7.3. Univariate Distributions#

7.3.1. Gaussian Distribution#

7.3.1.1. Standard Normal Distribution#

This distribution has a mean of 0 and a variance of 1. It is denoted by

$X \sim \NNN(0, 1).$

The PDF is given by

$f_X(x) = \frac{1}{\sqrt{2\pi}} \exp \left ( - \frac{x^2}{2} \right ).$

The CDF is given by

$F_X(x) = \int_{-\infty}^x f_X(t) d t = \frac{1}{\sqrt{2\pi}} \int_{-\infty}^{x} \exp \left ( - \frac{t^2}{2} \right ) d t.$

Symmetry

$f(-x) = f(x). \quad F(-x) + F(x) = 1.$

Some specific values

$F_X(-\infty) = 0, \quad F_X(0) = \frac{1}{2}, \quad F_X(\infty) = 1.$

The Q-function is given as

$Q(x) = \int_{x}^{\infty} f_X(t) d t = \frac{1}{\sqrt{2\pi}} \int_{x}^{\infty} \exp \left ( - \frac{t^2}{2} \right ) d t.$

We have

$F_X(x) + Q(x) = 1.$

Alternatively

$F_X(x) = 1 - Q(x).$

Further

$Q(x) + Q(-x) = 1.$

This is due to the symmetry of normal distribution.

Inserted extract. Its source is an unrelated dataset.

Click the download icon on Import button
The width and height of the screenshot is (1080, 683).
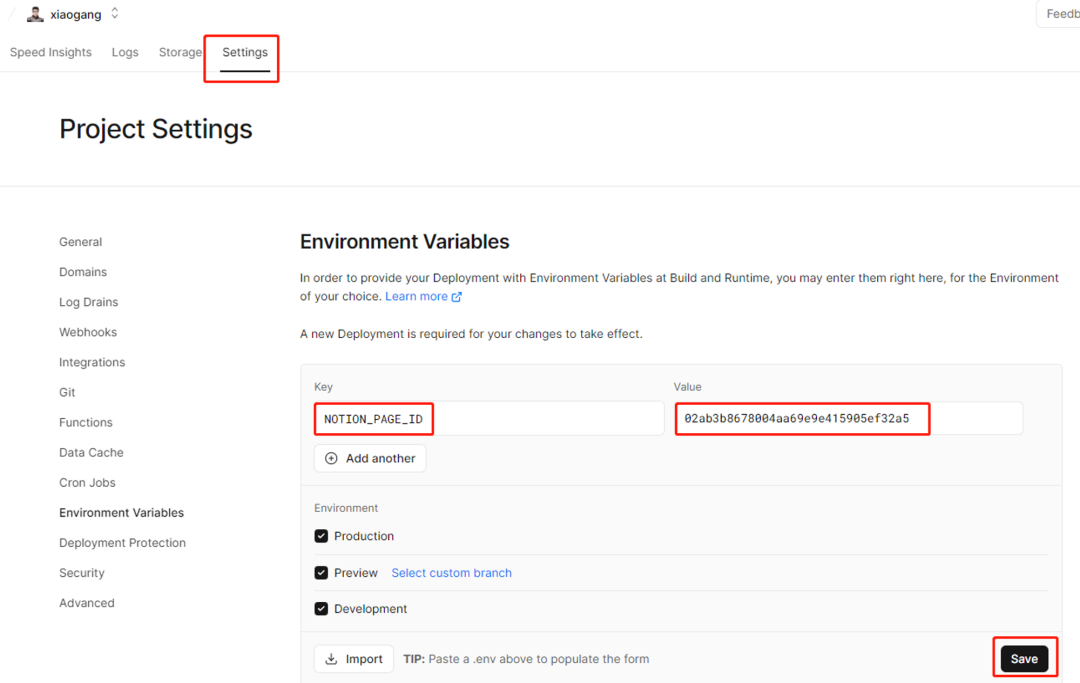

Alternatively

$Q(x) = 1 - Q(-x).$

Probability of $$X$$ falling in a range $$[a,b]$$

$\PP (a \leq X \leq b) = Q(a) - Q(b) = F(b) - F(a).$

The characteristic function is

$\Psi_X(j\omega) = \exp\left ( - \frac{\omega^2}{2}\right ).$

Mean:

$\mu = \EE (X) = 0.$

Mean square value

$\EE (X^2) = 1.$

Variance:

$\sigma^2 = \EE (X^2) - \EE(X)^2 = 1.$

Standard deviation

$\sigma = 1.$

An upper bound on Q-function

$Q(x) \leq \frac{1}{2} \exp \left ( - \frac{x^2}{2} \right ).$

The moment generating function is

$M_X(t) = \exp\left ( \frac{t^2}{2}\right ).$

7.3.1.2. Error Function#

The error function is defined as

$\erf(x) \triangleq \frac{2}{\sqrt{\pi}} \int_0^x \exp\left ( - t^2 \right) d t.$

The complementary error function is defined as

$\erfc(x) = 1 - \erf(x) = \frac{2}{\sqrt{\pi}} \int_x^{\infty} \exp\left ( - t^2 \right) d t.$

Error function is an odd function.

$\erf(-x) = - \erf(x).$

Some specific values of error function.

$\erf(0) = 0, \quad \erf(-\infty) = -1 , \quad \erf (\infty) = 1.$

The relationship with normal CDF.

$F_X(x) = \frac{1}{2} + \frac{1}{2} \erf \left ( \frac{x}{\sqrt{2}}\right) = \frac{1}{2} \erfc \left (- \frac{x}{\sqrt{2}}\right).$

Relationship with Q function.

$Q(x) = \frac{1}{2} \erfc\left (\frac{x}{\sqrt{2}} \right) = \frac{1}{2} - \frac{1}{2} \erf \left ( \frac{x}{\sqrt{2}} \right ).$
$\erfc(x) = 2 Q(\sqrt{2} x).$

We also have some useful results:

$\int_0^{\infty} \exp\left ( - \frac{t^2}{2}\right ) d t = \sqrt{\frac{\pi}{2}}.$

7.3.1.3. General Normal Distribution#

The general Gaussian (or normal) random variable is denoted as

$X \sim \NNN (\mu, \sigma^2).$

Its PDF is

$f_X( x) = \frac{1}{\sqrt{2 \pi} \sigma} \exp \left ( \frac{1}{2} \frac{(x -\mu)^2}{\sigma^2}. \right)$

A simple transformation

$Y = \frac{X - \mu}{\sigma}$

converts it into standard normal random variable.

The mean:

$\EE (X) = \mu.$

The mean square value:

$\EE (X^2) = \sigma^2 + \mu^2.$

The variance:

$\EE (X^2) - \EE (X)^2 = \sigma^2.$

The CDF:

$F_X(x) = \frac{1}{2} + \frac{1}{2} \erf \left ( \frac{x - \mu}{\sigma\sqrt{2}}\right).$

Notice the transformation from $$x$$ to $$(x - \mu) / \sigma$$.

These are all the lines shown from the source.